Your Diabetes Health-Care Team
You need more than a doctor to manage your diabetes. With you as the captain, draft a team to make the most of your health care.
Take a Team Approach
For nearly 40 years, Ronda Menke has been the main strategist in her fight against diabetes. She's taken a hands-on approach, surrounding herself with a team of capable professionals, including a general practitioner, endocrinologist, dietitian, nurse, and pharmacist.
"You can't afford to just be a patient," says Ronda, 57, an associate professor of journalism at Drake University in Des Moines. "You know your own body, and you have to take care of your own health."
Ronda was diagnosed with type 1 diabetes in 1969, and for 20 years her family doctor, an internal medicine specialist, was the go-to person for her care. She eventually added an endocrinologist to her roster, and now she depends on both a primary care physician and an endocrinologist as her main lines of defense. "We're a team," Ronda says.

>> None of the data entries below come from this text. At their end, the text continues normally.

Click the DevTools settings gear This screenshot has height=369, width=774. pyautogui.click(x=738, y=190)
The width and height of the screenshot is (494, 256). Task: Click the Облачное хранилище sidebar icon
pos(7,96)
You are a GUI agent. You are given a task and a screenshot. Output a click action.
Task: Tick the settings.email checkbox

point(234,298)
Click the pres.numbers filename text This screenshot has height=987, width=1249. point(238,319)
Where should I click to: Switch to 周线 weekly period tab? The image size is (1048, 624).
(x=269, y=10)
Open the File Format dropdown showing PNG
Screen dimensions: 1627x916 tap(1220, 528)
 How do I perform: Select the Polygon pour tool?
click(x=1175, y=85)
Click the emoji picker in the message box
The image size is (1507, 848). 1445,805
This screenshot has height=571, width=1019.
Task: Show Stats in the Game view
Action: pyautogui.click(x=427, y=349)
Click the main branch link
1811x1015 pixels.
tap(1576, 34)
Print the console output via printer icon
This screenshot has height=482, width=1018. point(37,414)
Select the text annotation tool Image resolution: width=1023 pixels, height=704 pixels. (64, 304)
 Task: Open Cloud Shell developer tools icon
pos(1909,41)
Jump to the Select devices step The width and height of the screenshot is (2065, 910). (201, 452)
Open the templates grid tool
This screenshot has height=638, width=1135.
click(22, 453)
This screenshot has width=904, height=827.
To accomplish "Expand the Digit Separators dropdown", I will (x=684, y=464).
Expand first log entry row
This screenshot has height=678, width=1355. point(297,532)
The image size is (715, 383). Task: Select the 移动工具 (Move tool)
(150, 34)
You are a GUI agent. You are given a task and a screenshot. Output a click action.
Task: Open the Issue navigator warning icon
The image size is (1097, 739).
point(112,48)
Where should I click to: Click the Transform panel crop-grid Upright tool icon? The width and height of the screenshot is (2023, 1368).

The American Diabetes Association (ADA) supports Ronda's strategy, advising a team approach coordinated by a physician (see "Your Team Roster," right), who can be a family doctor or an endocrinologist. What's most important is that all aspects of your diabetes be regularly monitored and treated, says John Buse, M.D., Ph.D., president for Medicine and Science at the ADA and professor at the University of North Carolina School of Medicine in Chapel Hill. This includes diabetes education, lifestyle counseling, regular management of blood glucose and medications, and screening for complications, including eye and foot problems and dental disease. "The key is for the person with diabetes to be well informed and fully engaged in their care," Buse says.